Monday, June 28, 2010

Wisdom from a real nurse Part III

The last installment of my series.  My friend Heidi imparts her nurse-ly wisdom!

TO THE FLOOR: After 1-2 days you'll go "to the floor". That means out of the ICU to the regular hospital floor. The difference will be that you will not be connected to monitors, your nurse will have more patients, and you will be more heavily focused on physical therapy, occupational therapy, mobility, and independence. This is quite difficult but you CAN do it. Try to keep in mind that what you will be going through is TEMPORARY. Remind yourself that it will be better someday and that "this, too, shall pass". Remember the people who are rooting for you and let that strength help you.

A couple other items that don't fit into one location:
TO BRING: Less is more. Seriously. Try not to bring anything valuable to the hospital. Things DO indeed get lost (soemhow. I really can't figure out how, but I blame the drunken grandpa). so, seriously consider what you could possibly leave at home and still be okay. Have your favorite items be things to look forward to coming home to. I'd suggest chapstick, a picture of the pups, maybe an iPod. Jeff can hang onto these things for you. Magazines are good to have. You will NOT feel like reading a book. No way, no how. The less stuff, the better. Not only will you have NO desire to use it, you have to cart it around from room to room and that sucks. If you take any meds at home, leave them at the hotel. You won't need to bring them to the hospital unless they're REALLY, and I'm talking REALLY, obscure or illegal. 
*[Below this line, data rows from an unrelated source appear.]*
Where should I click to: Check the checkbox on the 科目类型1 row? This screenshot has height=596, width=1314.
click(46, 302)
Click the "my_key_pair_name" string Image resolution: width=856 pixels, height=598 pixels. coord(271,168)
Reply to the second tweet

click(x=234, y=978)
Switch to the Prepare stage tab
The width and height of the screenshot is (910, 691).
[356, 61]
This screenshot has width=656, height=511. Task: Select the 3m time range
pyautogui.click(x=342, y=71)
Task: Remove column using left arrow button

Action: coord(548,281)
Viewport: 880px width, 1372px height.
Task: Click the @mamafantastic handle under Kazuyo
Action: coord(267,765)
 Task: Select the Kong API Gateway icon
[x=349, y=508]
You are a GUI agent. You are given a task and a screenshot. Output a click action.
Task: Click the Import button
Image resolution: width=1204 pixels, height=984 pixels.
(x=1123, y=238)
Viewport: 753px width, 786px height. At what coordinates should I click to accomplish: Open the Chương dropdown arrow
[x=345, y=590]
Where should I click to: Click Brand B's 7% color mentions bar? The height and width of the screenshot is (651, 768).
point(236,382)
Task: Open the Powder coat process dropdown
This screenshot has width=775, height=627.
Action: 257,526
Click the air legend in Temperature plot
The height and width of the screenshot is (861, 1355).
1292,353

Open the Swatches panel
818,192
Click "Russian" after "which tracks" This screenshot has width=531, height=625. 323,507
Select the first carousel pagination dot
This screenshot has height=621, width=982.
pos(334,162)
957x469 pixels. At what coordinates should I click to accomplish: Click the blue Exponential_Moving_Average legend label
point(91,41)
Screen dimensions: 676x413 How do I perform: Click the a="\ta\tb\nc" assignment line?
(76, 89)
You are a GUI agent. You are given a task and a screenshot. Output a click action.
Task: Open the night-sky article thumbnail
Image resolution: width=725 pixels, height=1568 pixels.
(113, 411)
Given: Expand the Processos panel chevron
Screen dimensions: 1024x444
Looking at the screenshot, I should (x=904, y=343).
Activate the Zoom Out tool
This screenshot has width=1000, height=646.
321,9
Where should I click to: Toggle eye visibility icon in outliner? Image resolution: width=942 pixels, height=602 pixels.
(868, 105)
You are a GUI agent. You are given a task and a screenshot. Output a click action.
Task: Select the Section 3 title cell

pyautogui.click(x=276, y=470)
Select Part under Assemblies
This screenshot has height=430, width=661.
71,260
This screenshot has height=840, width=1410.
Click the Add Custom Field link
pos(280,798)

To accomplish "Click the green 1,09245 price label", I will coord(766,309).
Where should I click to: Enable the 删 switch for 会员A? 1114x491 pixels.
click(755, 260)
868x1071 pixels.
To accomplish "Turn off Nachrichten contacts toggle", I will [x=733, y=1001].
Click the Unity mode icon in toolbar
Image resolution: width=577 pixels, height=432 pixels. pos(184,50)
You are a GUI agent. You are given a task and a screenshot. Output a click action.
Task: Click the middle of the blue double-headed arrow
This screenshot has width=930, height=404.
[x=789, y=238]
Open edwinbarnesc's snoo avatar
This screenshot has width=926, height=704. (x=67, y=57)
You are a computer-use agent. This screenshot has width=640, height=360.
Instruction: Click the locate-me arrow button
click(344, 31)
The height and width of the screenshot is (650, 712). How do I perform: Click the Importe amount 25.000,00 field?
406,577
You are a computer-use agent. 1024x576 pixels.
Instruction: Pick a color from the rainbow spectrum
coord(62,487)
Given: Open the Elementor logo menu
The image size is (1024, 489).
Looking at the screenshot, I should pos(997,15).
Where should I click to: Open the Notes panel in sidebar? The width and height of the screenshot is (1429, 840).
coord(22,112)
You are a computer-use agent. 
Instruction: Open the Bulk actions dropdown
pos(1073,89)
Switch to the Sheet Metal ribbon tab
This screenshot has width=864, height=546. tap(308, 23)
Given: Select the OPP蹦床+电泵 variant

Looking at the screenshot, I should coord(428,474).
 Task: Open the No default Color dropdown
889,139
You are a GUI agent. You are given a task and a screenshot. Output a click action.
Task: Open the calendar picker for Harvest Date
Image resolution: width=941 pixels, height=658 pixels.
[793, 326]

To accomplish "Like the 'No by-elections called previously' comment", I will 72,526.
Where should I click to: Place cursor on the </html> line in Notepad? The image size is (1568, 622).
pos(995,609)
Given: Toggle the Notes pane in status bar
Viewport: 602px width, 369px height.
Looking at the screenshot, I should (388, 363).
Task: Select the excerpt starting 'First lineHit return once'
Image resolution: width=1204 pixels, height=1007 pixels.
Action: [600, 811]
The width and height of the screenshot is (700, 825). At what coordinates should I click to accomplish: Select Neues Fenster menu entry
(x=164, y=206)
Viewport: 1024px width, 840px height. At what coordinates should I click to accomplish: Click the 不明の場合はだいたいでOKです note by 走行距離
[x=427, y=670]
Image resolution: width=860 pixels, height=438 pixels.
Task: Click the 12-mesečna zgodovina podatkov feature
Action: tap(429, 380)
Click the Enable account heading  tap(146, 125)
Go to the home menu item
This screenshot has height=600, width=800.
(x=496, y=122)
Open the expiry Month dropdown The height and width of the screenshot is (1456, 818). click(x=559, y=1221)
DOCTORS: these are strange creatures. They come in a variety of shapes, sizes, and flavors. They can be ellusive. You may or may not see your MD prior to surgery. He/She will come around 1-2 times a day, briefly, to check in. Have questions ready for the visit (if you have any). The doctors don't spend much time with you. There may be a resident who takes care of you for the majority of the time, instead of the main MD. The resident will do stuff like help with pain meds, changes in symptoms, etc. This is okay and the resident will be in contact with the rest of the medical team. 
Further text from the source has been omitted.